Ülkeyi darbe hukukuyla yöneten şeriatçı faşist AKP-MHP iktidarının önemli bir toplumsal muhalefet odağı olan Kürt kesimini yaşanan bu darbe hukukuyla ülkeyi yönetme sürecinde yanina çekmeye çalışmakta.
Bu darbe hukuku İstanbul Belediyesi başkanı, gazeteciler, Gezi vb süren operasyonlarla açık bir darbeye dönüşmüştür. İşte faşist şeriatçı blokun Kürtleri içine çekmeye çalıştığı ‘süreç’ salt Ortadoğu’da ki gelişmelerden kaynaklı değil bu çatışmada Kürtleri yanına çekme çabasında, bunu beceremediği oranda en azında Kürtleri tarafsız, beklenti içine sokarak etkisiz hale getirmeye çalışmaktadır.
Sistemin kendi iç çatışmasında bu politikası ne kadar tutar bilmeyiz ama tarihte ders çıkarmak önemli.
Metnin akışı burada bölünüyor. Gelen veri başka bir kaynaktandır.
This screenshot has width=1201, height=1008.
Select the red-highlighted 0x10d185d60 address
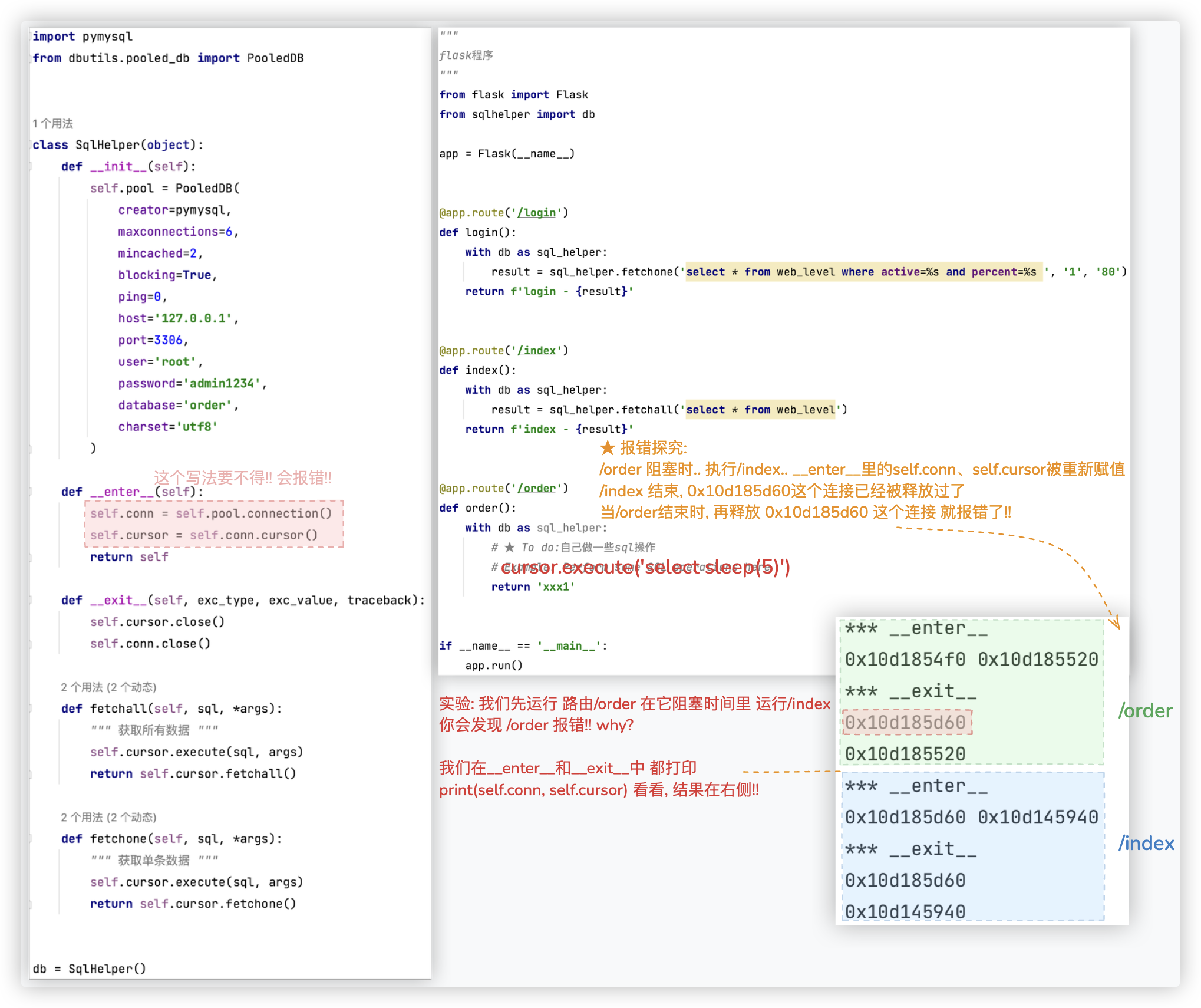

Ermeni soykırımı, Gezi başkaldırısında bunu başardılar. Bugün sorusunun cevabı açık durmaktadır.
Bir türlu adı konamayan herkesin kendince adlandırdığı ‘süreç’ Kürt ve Öcalan in; ‘Demokratik Toplum Çağrısı’ diye adlandırdığı süreç bugün -19 Mart- yaşananlarla ölü doğmuştur.
Sistem içi çatışma yeni bir evreye dönüşmüştür.
Bu çatışmada ezilenlerin kendi bağımsız politikasını hayata geçirmek, ezilenler cephesini büyütmek görevi kendisini acil olarak dayatmaktadır.